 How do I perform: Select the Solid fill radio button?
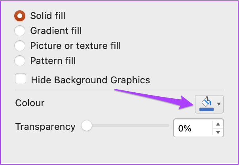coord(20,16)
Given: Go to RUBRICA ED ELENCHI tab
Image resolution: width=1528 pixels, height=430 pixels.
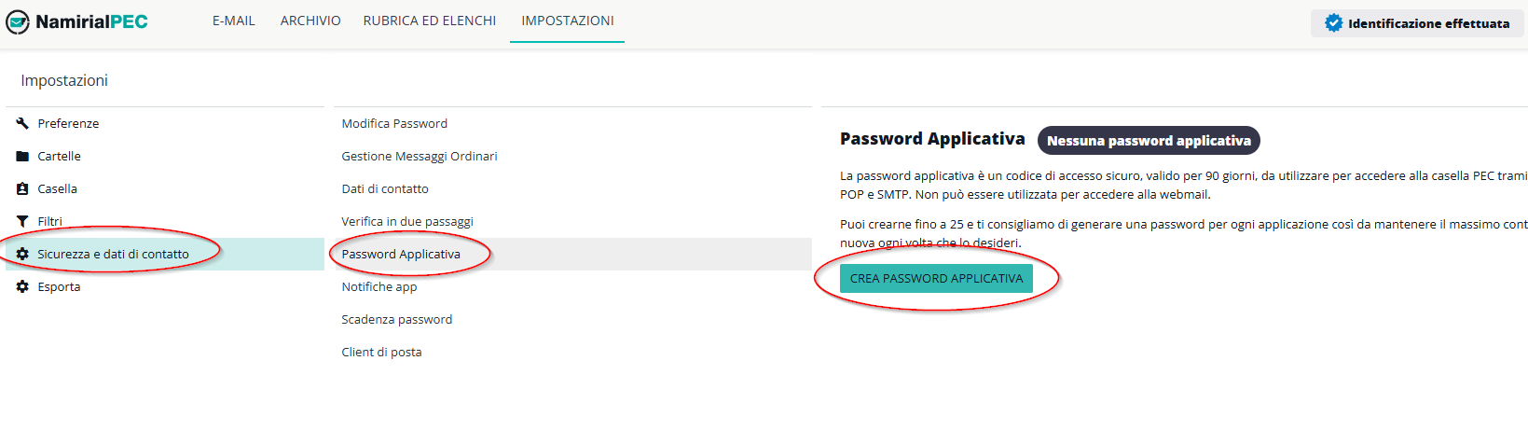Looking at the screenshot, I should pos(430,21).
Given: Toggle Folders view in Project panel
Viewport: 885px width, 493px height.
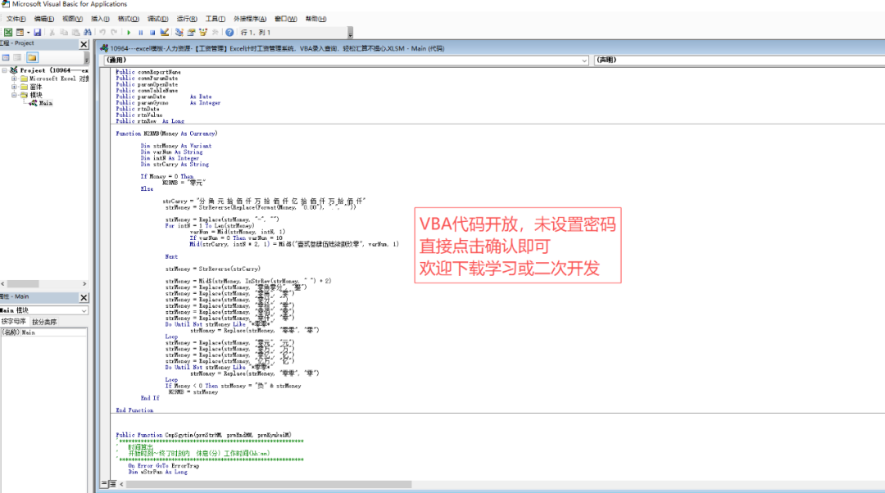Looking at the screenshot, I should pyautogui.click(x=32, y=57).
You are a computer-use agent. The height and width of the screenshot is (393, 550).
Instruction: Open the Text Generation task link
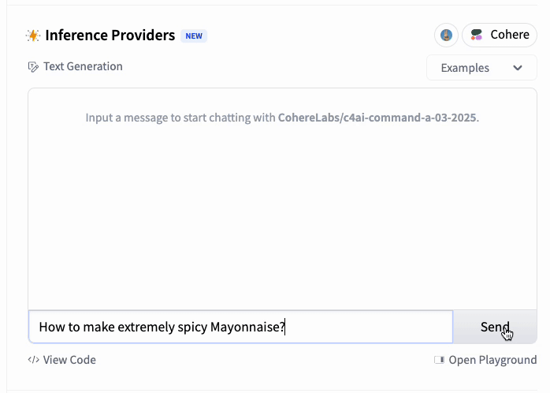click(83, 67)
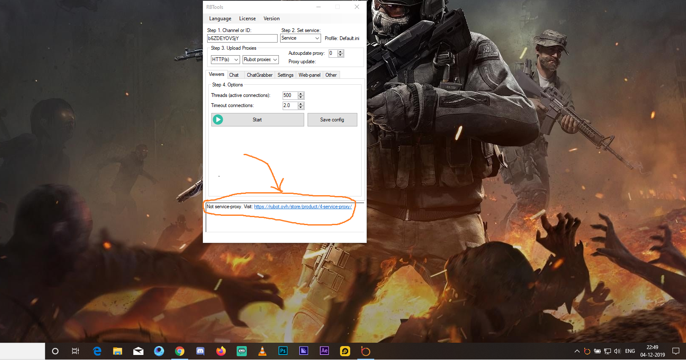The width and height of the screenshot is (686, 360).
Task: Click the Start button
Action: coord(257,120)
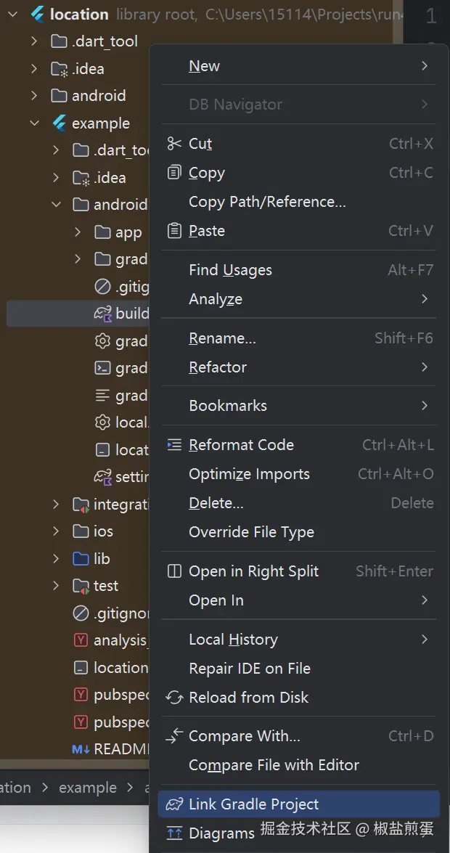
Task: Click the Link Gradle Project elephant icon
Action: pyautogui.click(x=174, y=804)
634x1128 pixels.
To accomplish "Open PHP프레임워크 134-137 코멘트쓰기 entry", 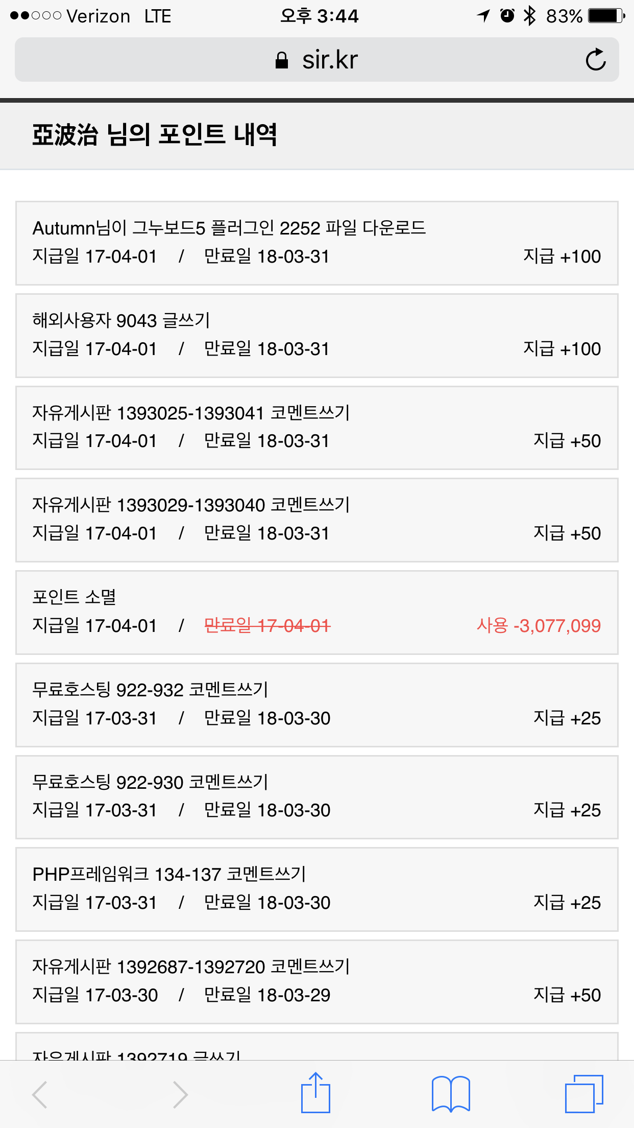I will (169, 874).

★ ★ ★

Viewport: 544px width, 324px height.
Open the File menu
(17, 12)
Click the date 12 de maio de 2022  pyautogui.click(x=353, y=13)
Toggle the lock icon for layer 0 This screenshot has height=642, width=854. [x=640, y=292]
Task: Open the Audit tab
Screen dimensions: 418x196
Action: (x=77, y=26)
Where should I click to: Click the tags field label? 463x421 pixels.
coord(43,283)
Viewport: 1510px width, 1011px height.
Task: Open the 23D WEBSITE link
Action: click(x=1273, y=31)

★ ★ ★

REQUIRED ACTION — Copy every line from the records above that contains the word "Toggle".

ANSWER TO THIS PROBLEM —
Given: Toggle Folders view in Project panel
Toggle the lock icon for layer 0 This screenshot has height=642, width=854. [x=640, y=292]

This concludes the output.